Cette première bataille avait vu la conjonction des compétences et de la motivation, de l'opiniâtreté et de la concertation. C'était aussi un succès de la patience et de l'espoir permanent. C'était enfin la victoire du désintéressement au service de l'intérêt général contre l'intérêt privé et local.

 

 

Références

 

- Le futur barrage du Touquet. Rappel géographique et biologique sur les estuaires de la côte boulonnaise, J. Méreau, Bull. Amis Fort d'Ambleteuse, 1971, n° 12, p.3-52

- Le barrage du Touquet, J. Méreau, Bull. Amis Fort d'Ambleteuse, 1973, n°17, p.13-42

- Les formations végétales en Baie de Canche. Productivité primaire et phytogéochimie. J.Duval. Thèse de spécialité, U.S.T.L., 1973, n° 388

- La productivité biologique des estuaires, F.Vignon, Picardie-information, 1973, n°11, p.15-24

- Etude critique du rapport "Projet d'aménagement de la Canche" déposé par Monsieur JP. Mangin devant le Syndicat intercommunal de la Baie de la Canche, J.Méreau, Bull. Amis Fort d'Ambleteuse, 1974, n°20, p.1-32 et 1974, n°21, p.1-64

- Etude de l'écologie et de la productivité de l'estuaire de la Canche, Y. Dessaussoy, I.S.T.P.M. Rapport préliminaire, 1973, I.S.T.P.M, Rapport final, 1974

- Productivité marine et écologie. Aspect à l'échelle mondiale et locale, (pêche, pollution, aménagements), E.Vivier, Bull. NN, 1974, n°2, p.11-23

- L'eau potable et la Canche. Arguments pour, arguments contre : le point de la question, St. Deblock, Bull. NN, 1974, n°2, p.24-25

- A propos des prélèvements d'eau dans la vallée de la Canche, A.Bonte, Bull.NN, 1974, n°2, p.26-30

- Le rôle biologique et la productivité de l'estuaire de la Canche, E. Vivier, Bull. NN, 1975, fasc.4, p.22-37

- Une pièce à verser au dossier du Barrage de la Canche... ou les lois de la nature et des promoteurs, Anonyme. Bull. NN, 1977, n°6, p.24-31

 

Voir aussi :

les "Bulletins du Groupement des naturalistes Fabre :n° 90, 91,92, 1970, n° 99, 100, 1971, Edition Groupement des Naturalistes Fabre, Lille

 

 

2°/ Le sauvetage des dunes

Le littoral du Nord Pas-de-Calais est exceptionnellement riche en dunes. Ces dunes avaient été depuis longtemps répertoriées et étudiées par les naturalistes, les scientifiques et, tout simplement par les amateurs de nature. La découverte des dunes de Wimereux-Ambleteuse (qui existent encore grâce aux Associations) et de celles de Calais à Dunkerque (qui n'existent presque plus malgré les Associations) avait été pour moi, arrivant de mon Auvergne natale, un véritable émerveillement.

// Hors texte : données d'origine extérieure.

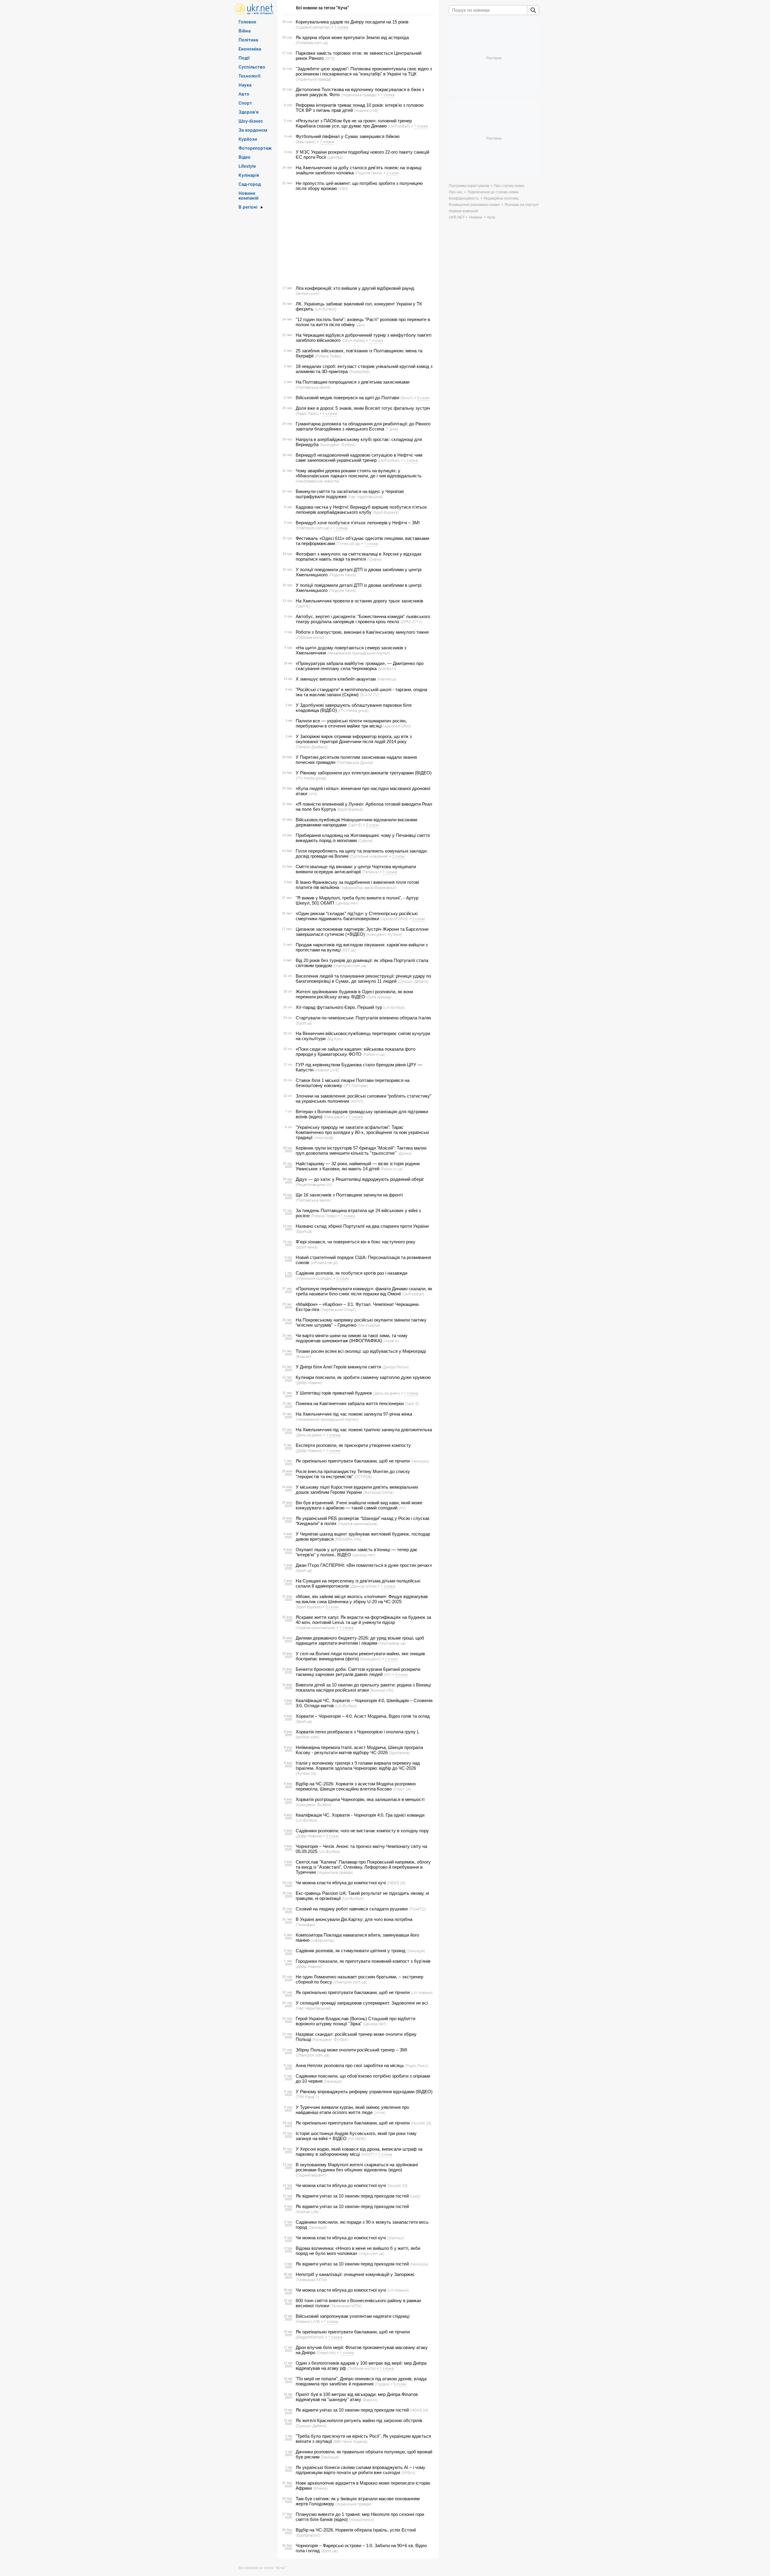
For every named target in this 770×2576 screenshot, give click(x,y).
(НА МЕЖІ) (357, 2138)
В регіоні (248, 206)
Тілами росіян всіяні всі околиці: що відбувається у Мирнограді (361, 1351)
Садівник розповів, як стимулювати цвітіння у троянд (350, 1950)
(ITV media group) (353, 710)
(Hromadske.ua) (392, 1643)
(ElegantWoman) (310, 2337)
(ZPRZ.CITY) (411, 621)
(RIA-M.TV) (369, 694)
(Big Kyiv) (334, 1038)
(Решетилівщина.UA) (314, 1184)
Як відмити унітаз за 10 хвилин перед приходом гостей (352, 2195)
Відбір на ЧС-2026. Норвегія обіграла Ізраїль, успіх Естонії (356, 2529)
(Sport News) (307, 1247)
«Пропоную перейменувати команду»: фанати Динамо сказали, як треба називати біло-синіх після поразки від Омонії (364, 1291)
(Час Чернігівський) (365, 496)
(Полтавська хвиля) (313, 387)
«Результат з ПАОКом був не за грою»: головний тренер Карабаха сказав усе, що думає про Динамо (354, 123)
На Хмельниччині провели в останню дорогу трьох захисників (359, 600)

Mise à part la dune Marchand, à l'est de Dunkerque, qui était déjà en cours de classement Réserve naturelle (mais déjà aussi en assez triste état) avant 1970, toutes les dunes littorales, de la frontière belge à la Picardie, ont été tour à tour menacées : certaines ont pu être sauvées, d'autres ont disparu. Ce sont quelques épisodes de la lutte pour leur sauvegarde par NORD-NATURE et ses associations affiliées qui vont être ici résumés.

La typologie des dunes régionales, leur zonation, leurs caractéristiques pédologiques, floristiques et faunistiques ont été maintes fois rapportées, par divers articles de nos publications (voir biblio). C'est de la lutte des associations, pour leur existence et leur survie, qu’il va maintenant être question.

 

Les premières escarmouches

Les alertes au sujet des risques de destruction des dunes surviennent, dès 1970, un peu partout. Certaines concernent des menaces lourdes, d'autres apparaissent plus légères. Entre Dunkerque et Calais, c'est le gigantesque projet d'aménagement industrialo-portuaire qui menace ; démarré dès les années 60, ce projet est rapporté dans le "Livre Blanc" de l'O.R.E.A.M. Nord et va être repris par le S.D.A.U. (1972).

Il y avait, pour les amoureux de la nature, de quoi être affolé : toutes les dunes et zones arrière-dunaires disparaissaient pour laisser la place aux usines (voir schéma). Évidemment NORD-NATURE a protesté par tous les moyens possibles dont des observations qui ont été rapportées dans le Livre Blanc de l'O.R.E.A.M., et par des réponses négatives dans les enquêtes publiques de l'époque.

Mais rien n'y a fait. L'enjeu économique a été plus fort que tout. Les aciéries, la chimie, le nucléaire, les raffineries... et le port autonome ont consommé toutes les dunes entre Dunkerque et Gravelines. J'ai observé, avec désespoir, périodiquement, l'arasement des dunes, le nivellement des sols et la poussée des usines et des lotissements, l'apparition des fumées, des pollutions, des odeurs... la ruine de ce qui fut une zone de nature exceptionnelle.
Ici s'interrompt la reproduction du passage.